### Problem details:
Please put the listing from the line with "Collapse the アクセントカラー section chevron" up to and including the line with "click(x=656, y=65)" into a two-column CSV with the columns request and answer, one row per request. Quote each field, replace line breaks with spaces, and leave out the pictures.

### Data items:
+++

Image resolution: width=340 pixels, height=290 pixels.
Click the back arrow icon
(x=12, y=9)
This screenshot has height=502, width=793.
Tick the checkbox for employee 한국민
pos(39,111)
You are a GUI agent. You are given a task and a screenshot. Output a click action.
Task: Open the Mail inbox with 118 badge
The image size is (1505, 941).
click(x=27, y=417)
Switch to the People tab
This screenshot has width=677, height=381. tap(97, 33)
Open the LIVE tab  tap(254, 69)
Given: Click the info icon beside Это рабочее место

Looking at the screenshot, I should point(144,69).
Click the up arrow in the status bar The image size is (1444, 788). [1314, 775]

+++

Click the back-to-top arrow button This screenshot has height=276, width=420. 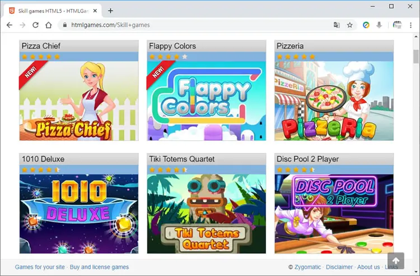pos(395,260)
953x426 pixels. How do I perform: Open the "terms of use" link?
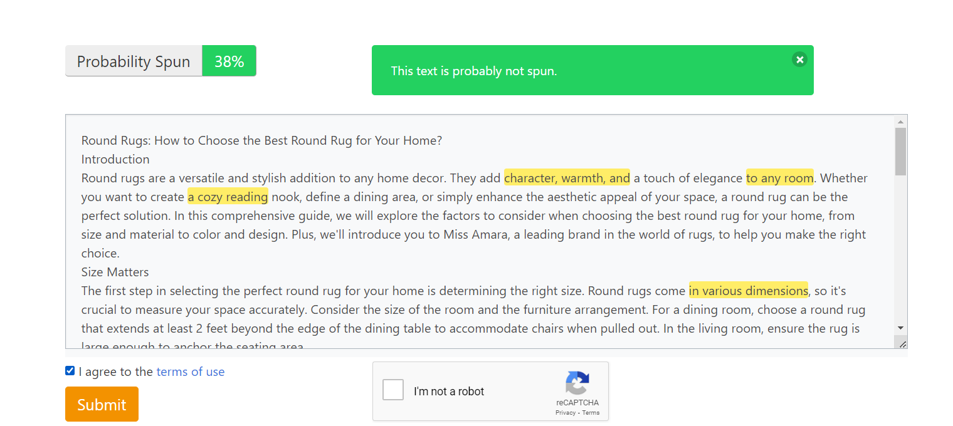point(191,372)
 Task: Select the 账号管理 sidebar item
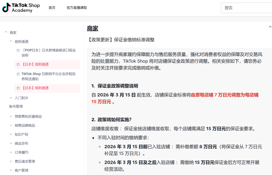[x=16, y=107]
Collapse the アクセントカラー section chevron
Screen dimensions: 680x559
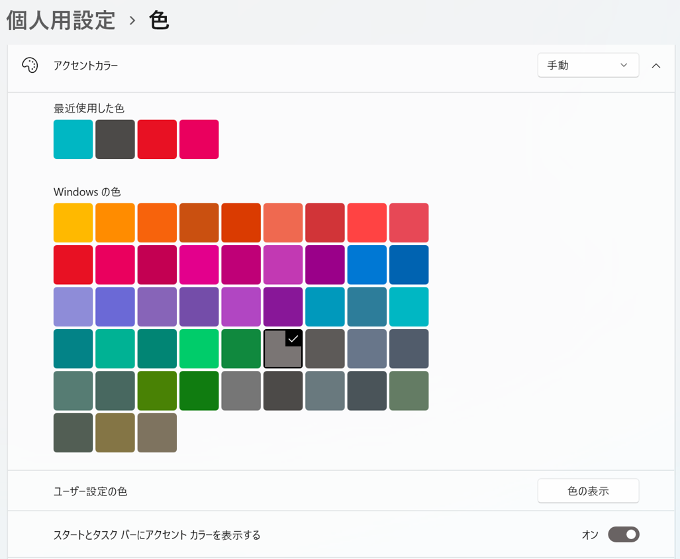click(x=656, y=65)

+++

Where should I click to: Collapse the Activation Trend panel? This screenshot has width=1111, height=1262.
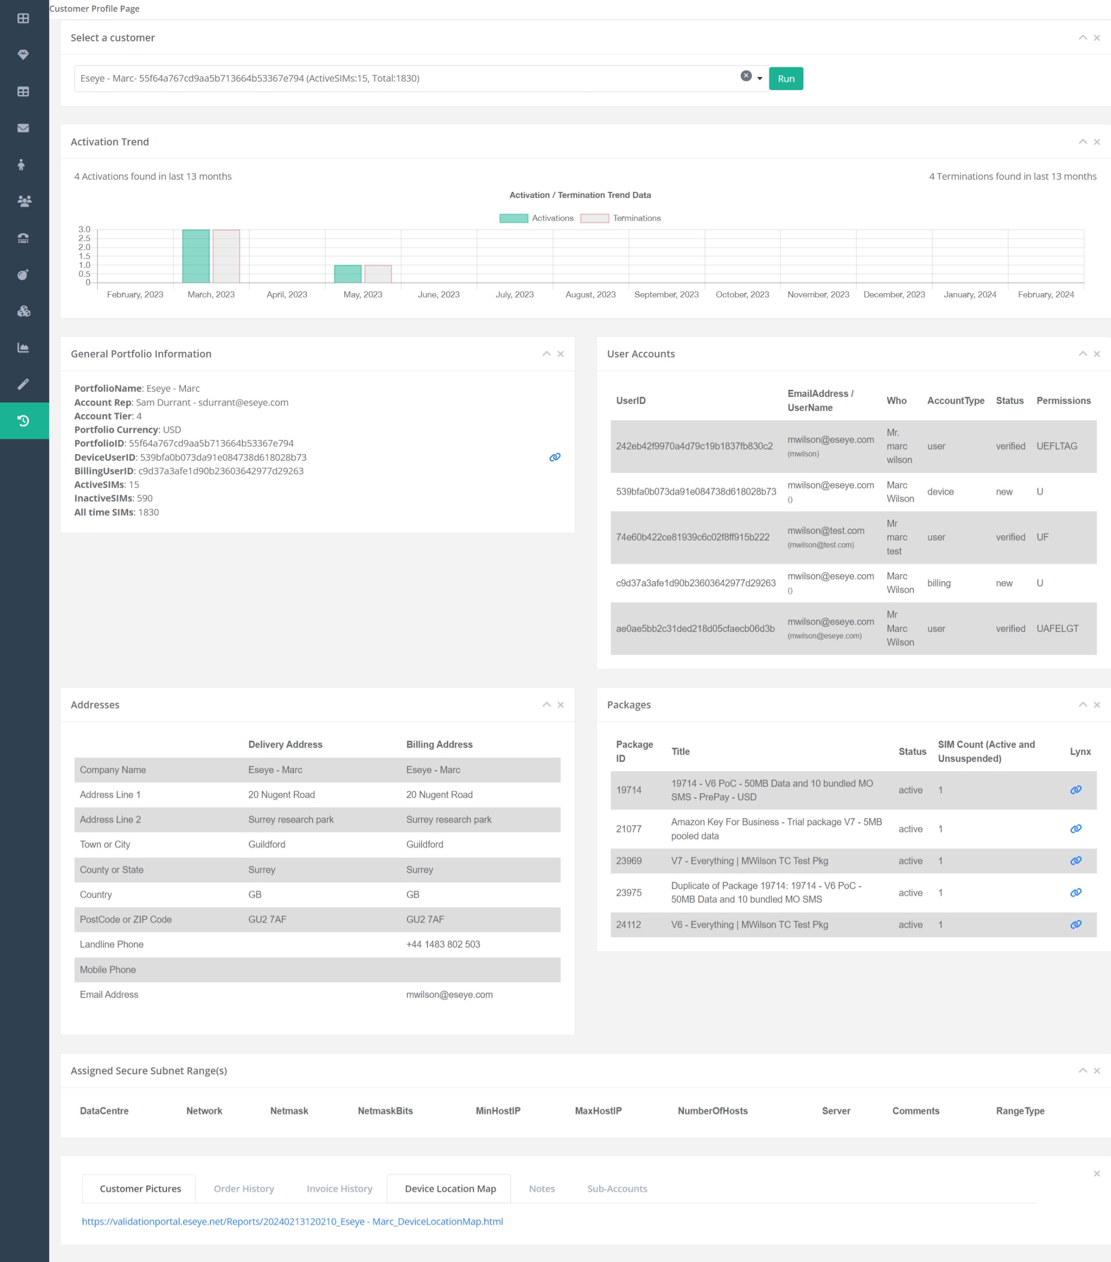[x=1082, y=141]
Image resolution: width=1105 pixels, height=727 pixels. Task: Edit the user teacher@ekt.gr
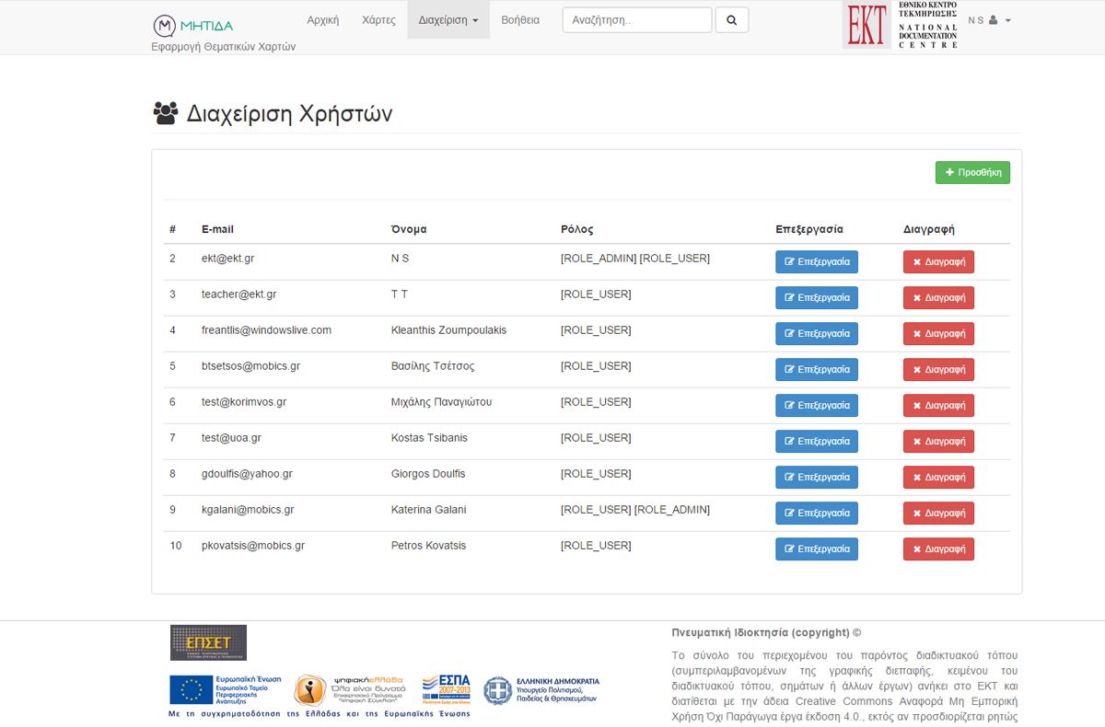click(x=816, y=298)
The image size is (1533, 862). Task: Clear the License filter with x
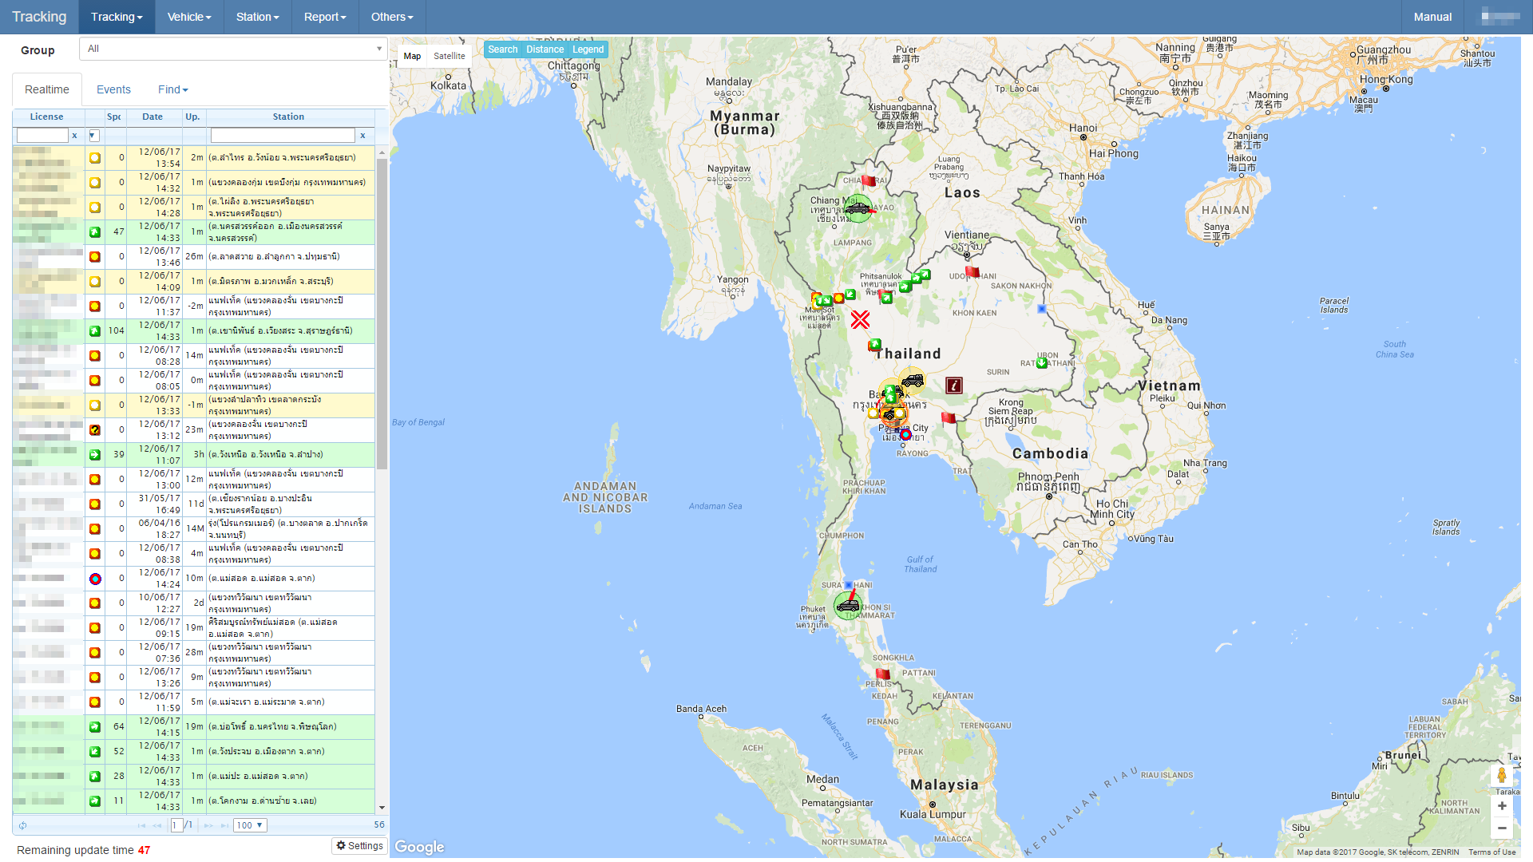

+++

### Result of this task:
request,answer
"Collapse the アクセントカラー section chevron Screen dimensions: 680x559","click(x=656, y=65)"